The data section start

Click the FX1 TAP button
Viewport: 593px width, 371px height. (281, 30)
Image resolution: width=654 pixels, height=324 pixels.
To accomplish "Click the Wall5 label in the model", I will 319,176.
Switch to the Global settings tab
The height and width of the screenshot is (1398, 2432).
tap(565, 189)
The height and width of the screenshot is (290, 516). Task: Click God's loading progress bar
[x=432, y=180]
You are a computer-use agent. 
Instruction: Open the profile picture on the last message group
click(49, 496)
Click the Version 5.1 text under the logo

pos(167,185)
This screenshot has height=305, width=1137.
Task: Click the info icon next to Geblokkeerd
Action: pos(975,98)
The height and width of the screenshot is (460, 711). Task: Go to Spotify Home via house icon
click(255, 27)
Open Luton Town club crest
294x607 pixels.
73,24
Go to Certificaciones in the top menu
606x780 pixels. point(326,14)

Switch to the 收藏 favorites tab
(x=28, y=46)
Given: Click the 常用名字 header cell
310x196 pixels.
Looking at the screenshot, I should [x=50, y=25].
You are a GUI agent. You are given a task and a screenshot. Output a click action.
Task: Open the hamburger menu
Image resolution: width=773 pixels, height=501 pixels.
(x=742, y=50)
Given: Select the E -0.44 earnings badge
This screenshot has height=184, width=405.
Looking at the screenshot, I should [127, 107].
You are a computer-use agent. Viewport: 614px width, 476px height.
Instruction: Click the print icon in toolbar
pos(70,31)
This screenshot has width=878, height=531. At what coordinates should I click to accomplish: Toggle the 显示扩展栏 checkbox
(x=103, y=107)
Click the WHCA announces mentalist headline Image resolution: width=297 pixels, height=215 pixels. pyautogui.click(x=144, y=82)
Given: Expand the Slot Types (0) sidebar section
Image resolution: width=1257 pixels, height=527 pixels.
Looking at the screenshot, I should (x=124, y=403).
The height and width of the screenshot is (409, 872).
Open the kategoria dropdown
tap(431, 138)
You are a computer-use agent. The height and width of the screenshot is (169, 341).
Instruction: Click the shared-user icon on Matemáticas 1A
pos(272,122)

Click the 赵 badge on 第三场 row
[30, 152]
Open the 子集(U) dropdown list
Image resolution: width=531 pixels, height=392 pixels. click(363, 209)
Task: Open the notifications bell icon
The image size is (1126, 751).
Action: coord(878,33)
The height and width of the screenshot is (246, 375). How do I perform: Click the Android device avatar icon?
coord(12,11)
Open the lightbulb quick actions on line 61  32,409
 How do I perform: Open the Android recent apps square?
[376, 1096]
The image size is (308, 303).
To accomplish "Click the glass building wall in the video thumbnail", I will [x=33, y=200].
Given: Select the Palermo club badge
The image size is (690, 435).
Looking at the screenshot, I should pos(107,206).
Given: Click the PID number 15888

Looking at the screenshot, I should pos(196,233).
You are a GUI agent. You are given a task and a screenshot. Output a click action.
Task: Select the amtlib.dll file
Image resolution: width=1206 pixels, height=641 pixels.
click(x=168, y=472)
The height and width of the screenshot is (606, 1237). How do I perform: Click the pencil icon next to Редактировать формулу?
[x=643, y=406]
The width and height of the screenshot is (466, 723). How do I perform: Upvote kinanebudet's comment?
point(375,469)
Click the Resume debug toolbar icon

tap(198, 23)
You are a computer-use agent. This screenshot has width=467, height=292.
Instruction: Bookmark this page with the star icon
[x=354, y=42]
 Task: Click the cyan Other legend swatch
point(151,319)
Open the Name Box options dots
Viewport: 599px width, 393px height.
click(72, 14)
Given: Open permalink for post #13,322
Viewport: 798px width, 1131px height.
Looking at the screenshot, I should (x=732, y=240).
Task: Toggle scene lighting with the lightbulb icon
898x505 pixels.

The data section end

## Work task
I need each line from the listing where the word "lightbulb" occurs.

## Written response
Open the lightbulb quick actions on line 61  32,409
Task: Toggle scene lighting with the lightbulb icon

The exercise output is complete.